##### ОТРЫВОК

В небольшой комнате Александровского училища, окруженный тесным кольцом возбужденных офицеров, сидит грузный полковник в расстегнутой шинели. Верно, и раздеться ему не дали, обступили. Лицо бледное, опухшее, как от бессонной ночи. Небольшая борода, усы вниз. Весь он рыхлый и лицо рыхлое — немного бабье.
Вопросы сыплются один за другим и один другого резче.
— Позвольте узнать, г-н полковник, как назвать поведение командующего, который в эту страшную для Москвы минуту скрывается от своих подчиненных и бросает на произвол судьбы весь округ?
Рябцов отвечает спокойно, даже как будто бы сонно.

##########

■ ЗАДАНИЯ:
**a.** Ответьте по отрывку на вопросы:
(i) В каком здании находится комната, где сидит полковник?
(ii) Какая верхняя одежда на полковнике?
(iii) Как отвечает Рябцов?
**b.** Перепишите дословно часть отрывка от «В небольшой комнате» до «судьбы весь округ?».
Перечень для этого не понадобится.

##### ИСХОДНЫЕ ДАННЫЕ

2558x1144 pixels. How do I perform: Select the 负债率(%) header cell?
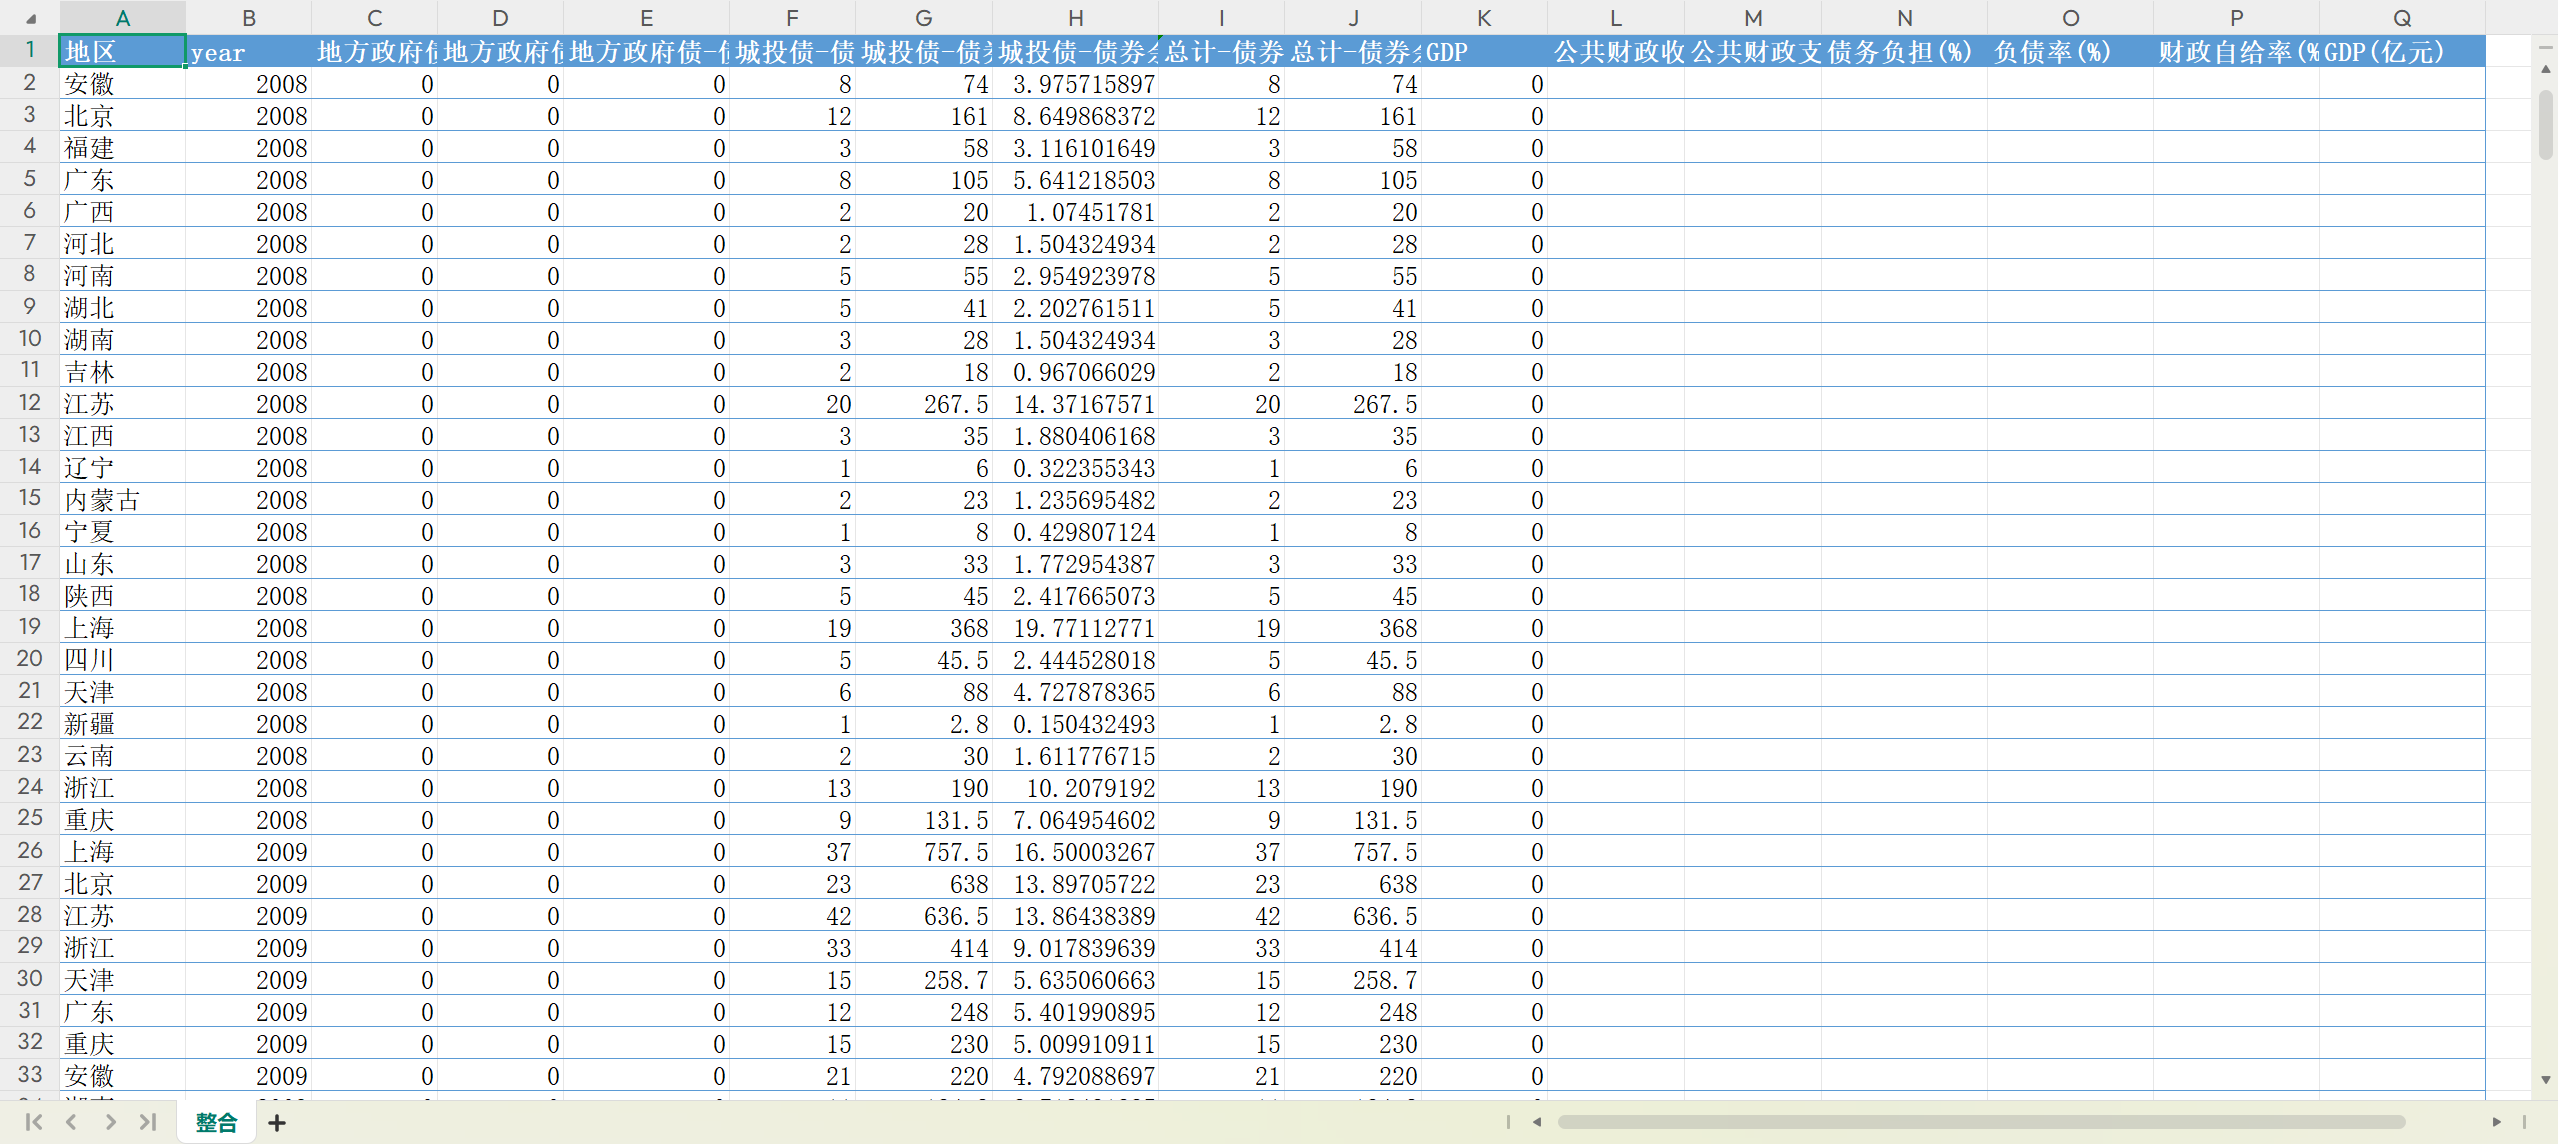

##########

■ ОТВЕТЫ К ЗАДАНИЯМ:
**a.**
(i) В Александровском училище.
(ii) Расстегнутая шинель.
(iii) Спокойно, даже как будто бы сонно.

**b.**
В небольшой комнате Александровского училища, окруженный тесным кольцом возбужденных офицеров, сидит грузный полковник в расстегнутой шинели. Верно, и раздеться ему не дали, обступили. Лицо бледное, опухшее, как от бессонной ночи. Небольшая борода, усы вниз. Весь он рыхлый и лицо рыхлое — немного бабье.
Вопросы сыплются один за другим и один другого резче.
— Позвольте узнать, г-н полковник, как назвать поведение командующего, который в эту страшную для Москвы минуту скрывается от своих подчиненных и бросает на произвол судьбы весь округ?